Even though ML doesn't actually need an introduction in today's world, where millions of people research in this field, and where every other day there's a new state of the art techinique. Machine Learning is basically automating and improving the learning process of computers based on their experiences without being actually programmed i.e. without any human assistance.

In Traditional Programming, We feed in Data (Input) + Program (Logic), run it on machine and get output.

While in Machine Learning, We feed in Data (Input) + Output, run it on machine during training and the machine creates its own program(Logic), which can be evaluated while testing.

Excited? Now go on, begin your journey into this vast and the most buzzing field in Computer Science here.

Resources

  • This is for those who have some coding experience, but never done Machine Learning before. If you feel your concepts about Python or programming in general are shaky, first complete our tutorial on Python. Even if you have completed the much renowned AndrewNG Machine Learning course, go through this article, because here we implement every algorithm in Python instead of MATLAB.

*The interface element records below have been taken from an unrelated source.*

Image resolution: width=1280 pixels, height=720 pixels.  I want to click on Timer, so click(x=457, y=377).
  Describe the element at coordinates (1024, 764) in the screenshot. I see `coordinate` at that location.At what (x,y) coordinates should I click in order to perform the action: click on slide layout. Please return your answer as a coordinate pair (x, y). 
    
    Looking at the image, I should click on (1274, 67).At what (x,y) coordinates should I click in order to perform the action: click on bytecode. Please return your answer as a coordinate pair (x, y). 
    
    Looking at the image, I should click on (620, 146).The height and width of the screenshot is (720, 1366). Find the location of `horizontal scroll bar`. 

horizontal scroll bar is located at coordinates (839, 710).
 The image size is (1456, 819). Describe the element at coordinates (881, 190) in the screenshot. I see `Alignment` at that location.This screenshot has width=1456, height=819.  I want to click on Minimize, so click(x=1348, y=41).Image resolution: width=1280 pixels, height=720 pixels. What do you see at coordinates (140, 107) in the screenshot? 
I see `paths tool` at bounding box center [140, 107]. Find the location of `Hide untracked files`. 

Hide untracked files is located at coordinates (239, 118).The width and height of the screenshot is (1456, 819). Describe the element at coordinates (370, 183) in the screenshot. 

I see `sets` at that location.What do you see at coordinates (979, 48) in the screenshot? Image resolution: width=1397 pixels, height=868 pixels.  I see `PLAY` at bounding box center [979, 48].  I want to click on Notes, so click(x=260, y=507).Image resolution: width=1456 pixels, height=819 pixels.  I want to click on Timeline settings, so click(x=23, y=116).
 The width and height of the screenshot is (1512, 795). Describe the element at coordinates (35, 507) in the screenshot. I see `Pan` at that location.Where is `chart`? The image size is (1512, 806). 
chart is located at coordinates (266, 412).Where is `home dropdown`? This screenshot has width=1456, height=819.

  • Only after you have gone through and implemented the algorithms in the above article should you continue with this one. It introduces you to all the important concepts and applications of Neural Networks

Tasks

1. Stanford CS231n Assignments

Stanford runs an amazing course CS231n: Convolutional Neural Networks for Visual Recognition whose assignments serve as a perfect way to practice and strengthen your concepts.

  • The First Assignment makes you implement kNN, SVM, Softmax, and a simple Neural Network without any ML libraries.

  • The Second Assignment helps you get acquainted with Backpropogation, Batch Normalisation,Dropout, CNNs, and deep learning frameworks.

  • The Third Assignment is where you'll implement RNNs, LSTMs, and GANs

You should definitely checkout their excellent Notes and Video Lectures if you are stuck somewhere, or have difficulties in understanding some particular concepts.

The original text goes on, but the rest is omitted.